D’un coup d’œil, la carte des lieux où la musique peut ici être reine laisse pantois: grandioses églises comme la célèbre Frauenkirche et ses vertes parois, l’Annenkirche, la Domkirche St. Marien, la Dreikönigskirche, la Martin-Luther Kirche, enfin la Kreuzkirche, qui accueillera l’Elias de Mendelssohn le 5 juin, palais comme le poétique im grossen Garten, délicieux quand il ne pleut pas, ou le Cosel, tout en grâce, lieux inattendus comme le Centre pour la thérapie régénérative et le Musée de l’Hygiène, châteaux de Wackerbarth et Pillnitz, outre l’incontournable Semperoper, centre musical historique de la cité.

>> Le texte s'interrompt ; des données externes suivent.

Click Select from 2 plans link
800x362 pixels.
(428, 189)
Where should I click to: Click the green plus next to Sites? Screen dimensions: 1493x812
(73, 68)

Une poussée, d’un trait de tramway, dans la cité ouvrière d’Hellerau (1), et son prestigieux Festspielhaus, permet aussi de renouer avec le passé fortement inventif de cette ville marquée par la révolution chorégraphique du début du XXe siècle, et d’y applaudir cette année par exemple, l’onirique Cloud Gate dance theater, fascinant groupe taïwanais.
 
Sans parler d’une résurrection – Dresde en est coutumière –, celle du formidable Palais de la Culture, fermé pendant cinq années pour une profitable entreprise de rénovation et qui rouvre ce printemps, permettant aux plus vastes formations orchestrales de s’épanouir comme il convient, grâce notamment à une acoustique rénovée. Malgré le charme des divers lieux de concerts, cette remarquable salle ultramoderne permet au festival de passer à la vitesse supérieure et offre les meilleures conditions d’écoute, que cogne la tempête ou qu’incendie le soleil, deux cas de figures qui dans la Florence de l’Elbe, se succèdent à la volée.

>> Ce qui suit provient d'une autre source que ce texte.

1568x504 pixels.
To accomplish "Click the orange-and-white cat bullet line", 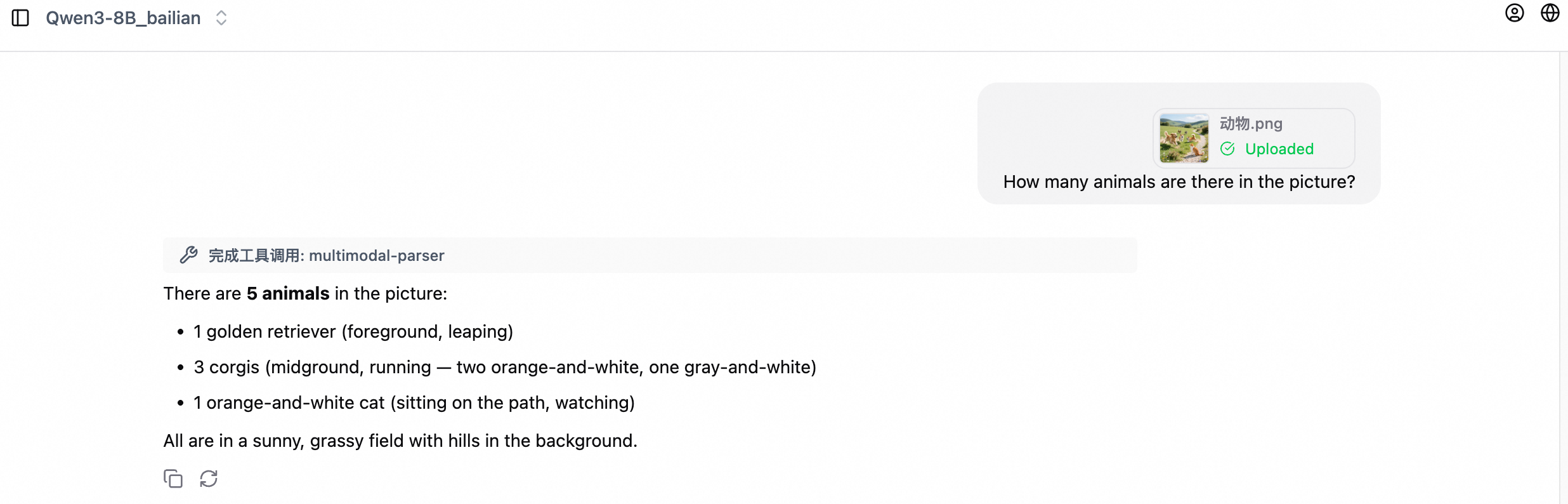I will point(414,403).
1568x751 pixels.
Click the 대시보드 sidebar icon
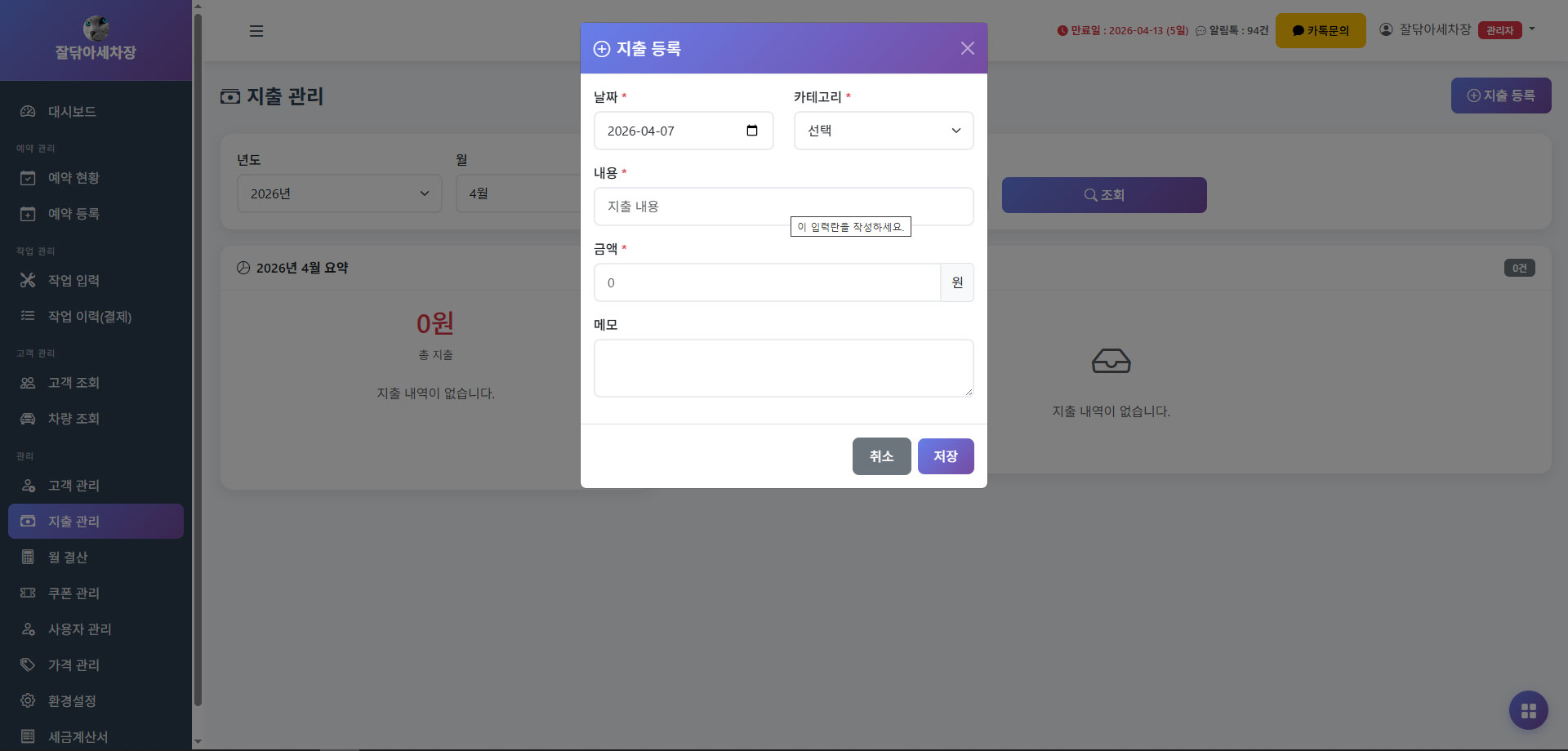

Jan Vogler, intendant du Festival de Musique de Dresde © Jim Rakete

Le Festival qui fête cette année ses quarante années d’existence, a pris en fait une nouvelle vitesse de croisière depuis que le violoncelliste Jan Vogler, parfait mélange de sérieux et de riche héritage germanique mêlé à une dynamique ouverte et brillante à l’américaine, en a pris la direction en 2008 ( en 2015, il a été prolongé à ce poste jusqu’en 2021). Enfant du pays, et il le fallait pour faire vibrer cette cité parfois qualifiée par les allemands eux-mêmes d’un peu bloquée sur ses positions, mais new yorkais d’adoption, Vogler, outre son vibrant archer, possède une énergie, un vouloir vivre en musique et un charisme qui lui ont ouvert toutes les portes. Sauf celles des journalistes français, qui s’obstinent à bouder cette manifestation unique en Allemagne, où le lyrique l’emporte sur la musique pure, quand il s’agit de festivals.
 
Le carnet d’adresses de Vogler, qui allie une jeunesse demeurée inaltérable à une riche expérience, et à un réjouissant anticonformisme- il fait ainsi toute une tournée avec Bill Murray mêlant poèmes et musique, dont Piazzola - est assez prodigieux, ce qui lui permet de fidéliser les plus grandes stars. Eclats de diamants donc : il en pleut cette fois avec Anne Sophie Mutter, Valery Gergiev, Vladimir Jurowski, Ivor Bolton, Waltraud Meier, Anna Prohaska, Christian Tetzlaff, Matthias Goerne, Bryn Terfel, Kristjan Järvi, outre les nouvelles coqueluches , les mavericks, comme les appelle Vogler, que sont  entre autres Jan Lisiecki, In Mo Yang, Niu Niu et l’éclectique Francesco Tristano. Tandis qu’alternent chambristes et symphonistes, notamment le London Philharmonic Orchestra, en résidence, et que l’Orchestre du Festival, créé en 2012, y prend ses marques, pour tenter de réveiller le légendaire Orchestre de Dresde, célébré au temps de d’Auguste le Fort .
 
Magnifique coup d’envoi cette année, donc, avec une Anne-Sophie Mutter (photo) plus souveraine que jamais, de plus en plus étrange et resserrée sur l’essentiel du message qu’elle dispense depuis 40 ans, date à laquelle elle faisait une entrée en scène mémorable au Festival de Salzbourg. Une manière de jubilé donc pour cette inclassable violoniste, joyau noir d’un concert commencé sur Nostalghia, longue méditation signée Takemitsu en 1987, en hommage à Andrei Tarkovski : l’archet serré, pénétrant comme une plainte acérée, avant de donner du Concerto en sol mineur de Bruch une vision tendue, vibrante jusqu’à l’extrême, tenue jusqu’à la plus infime nuance avant de se jeter dans la mêlée comme un pur sang furieux. Vraie pasionaria, elle menait véritablement le jeu orchestral que Fabio Luisi (photo), ici avec la Philharmonie de Zurich dont il est le directeur, semblait suivre autant que possible. Il s’est ensuite remis en selle avec le talent étrange qui est le sien, passant des nuances les plus raffinées aux éclats les  plus violents pour une  Symphonie n°4 de Brahms inhabituelle, sans cet axe de puissante harmonie qu’on aime à y retrouver, mais sans doute aussi un peu désarticulée par l’acoustique spéciale du plateau du Semperoper, plus faite pour les voix que pour l’orchestre.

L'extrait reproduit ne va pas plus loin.